After years of searching, I've finally found an event that was memorialized in a letter my Grandfather (Edward P. Reinert) wrote to his Mother while my Great-Grandfather was serving as a Government Locomotive Inspector at Baldwin Locomotive works during World War 2. They moved to Philadelphia in 1943 and returned to Hammond sometime in 1946. He (Paul R. Reinert) then went back to the Monon as a "Switch Engineer", having been employed by the Monon since 1915. First as a Fireman then promoted to Switch Engineer in 1924. (He also served as a Railroad Fireman in the US Army Transportation Corps in France during WW1. His old contacts from this time in the service were the reason he was offered a job as inspector in the 1930's. He took the required test and passed, was offered the job, but declined at that time. He was later re-offered the job, and decided to "do his part" for the then-current War effort.)

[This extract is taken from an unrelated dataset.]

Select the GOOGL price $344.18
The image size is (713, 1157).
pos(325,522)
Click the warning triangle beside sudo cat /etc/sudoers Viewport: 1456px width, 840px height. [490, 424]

My Grandpa wrote this letter, entirely in prose, advising her of the various happenings back in Hammond which included this small part:
"A boy was killed in the Monon Yard. It happened when he and another young Pard', Were ducking between cars when a cut came in, He was killed in an instant or a moment within."
The event I found in the Hammond Times archives is dated July 13, 1944 and shows the boy on the ground with a cop standing over him. A downright horrific photo, the likes of which were quite common then.